_WHAT THE TASK ASKS_
Return only these lines: the one that contains "How do I perform: Click" and every line after it through the end of the listing, exactly, without pictures.

##############################

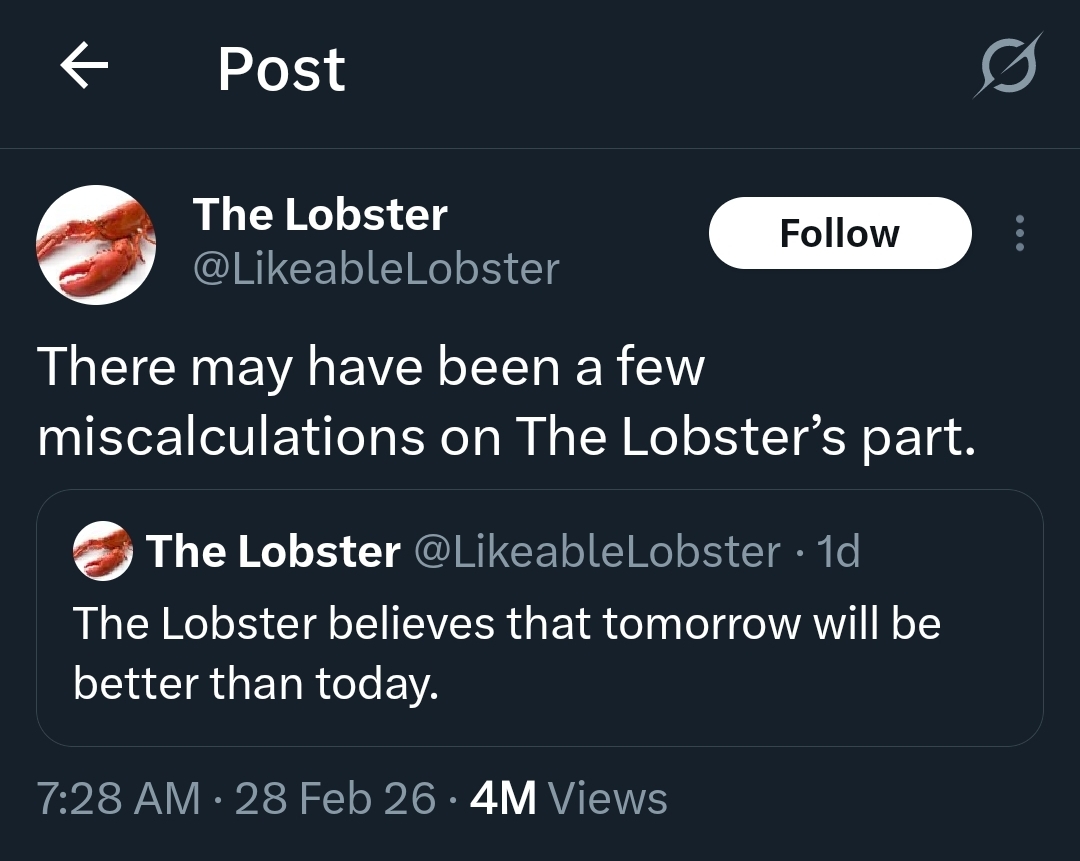View the 4M Views count details
This screenshot has height=861, width=1080.
[568, 798]
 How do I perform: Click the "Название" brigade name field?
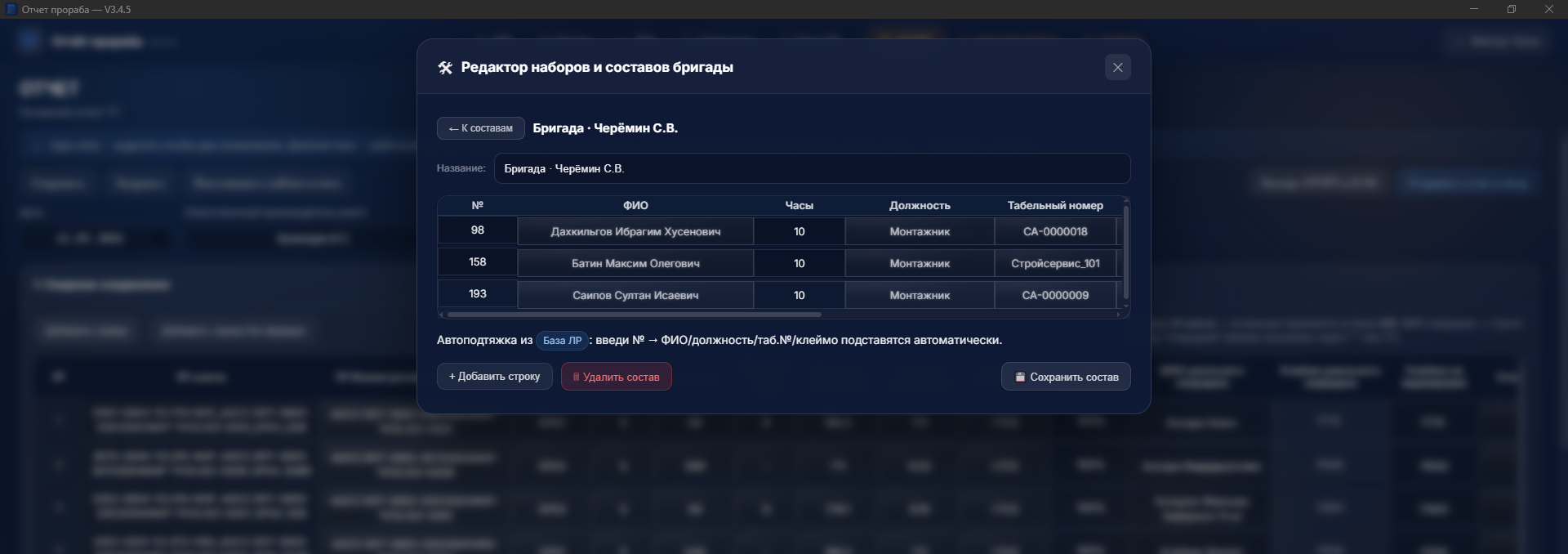[x=811, y=168]
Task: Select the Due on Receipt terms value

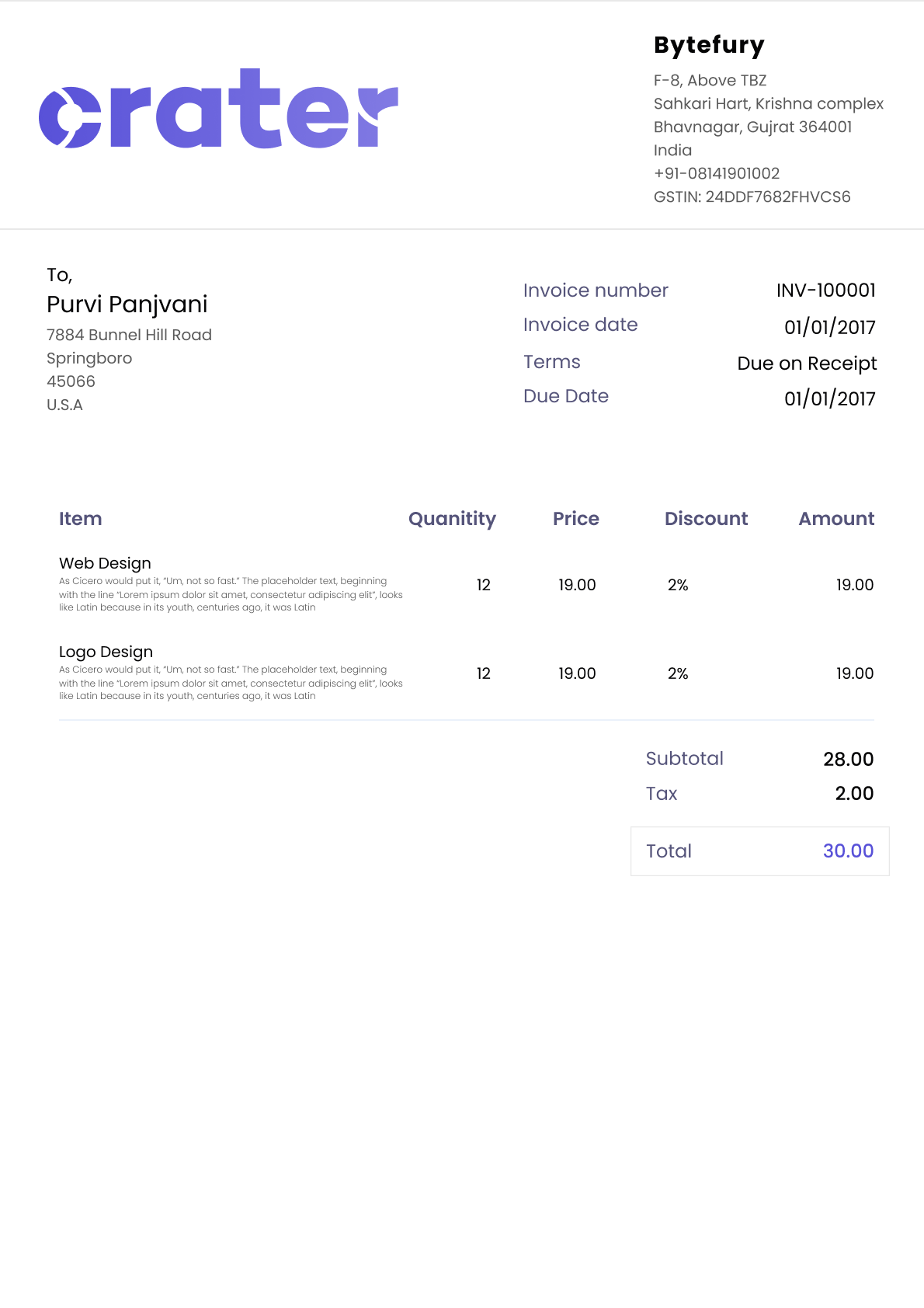Action: click(x=807, y=364)
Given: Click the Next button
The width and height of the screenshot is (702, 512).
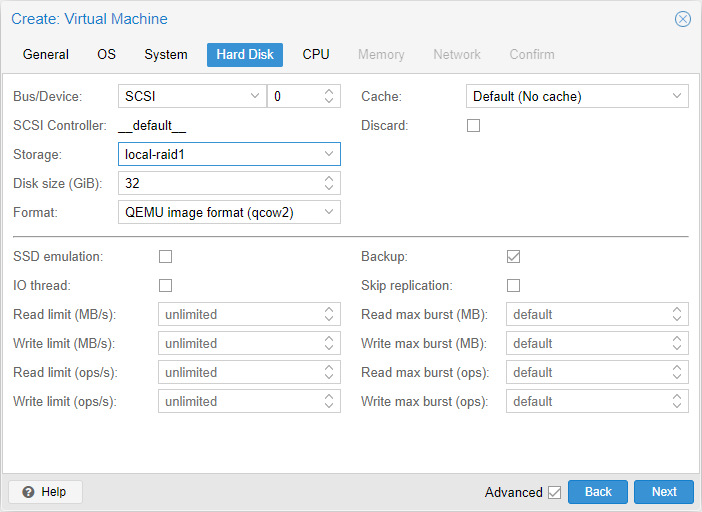Looking at the screenshot, I should pos(664,492).
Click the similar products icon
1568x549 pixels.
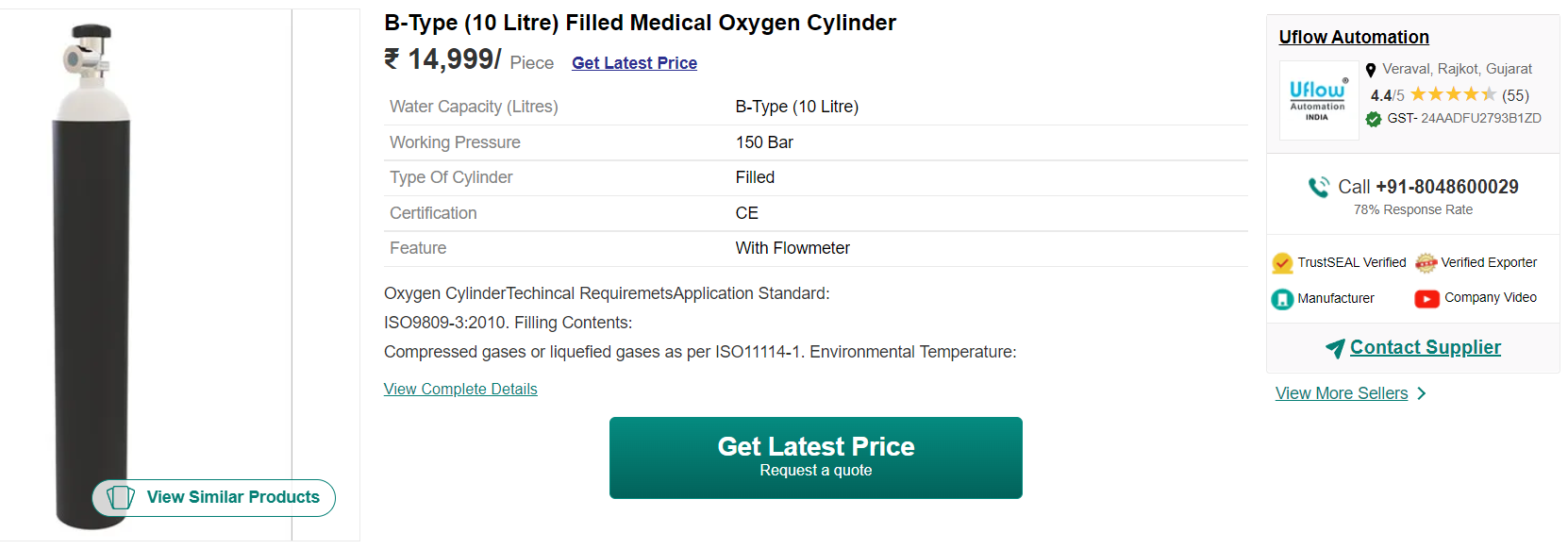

##############################

_RESPONSE TO THE EXERCISE_
 How do I perform: Click the "Название" brigade name field?
[x=811, y=168]
Task: Select the Due on Receipt terms value

Action: click(x=807, y=364)
Given: Click the Next button
The width and height of the screenshot is (702, 512).
Looking at the screenshot, I should pos(664,492).
Click the similar products icon
1568x549 pixels.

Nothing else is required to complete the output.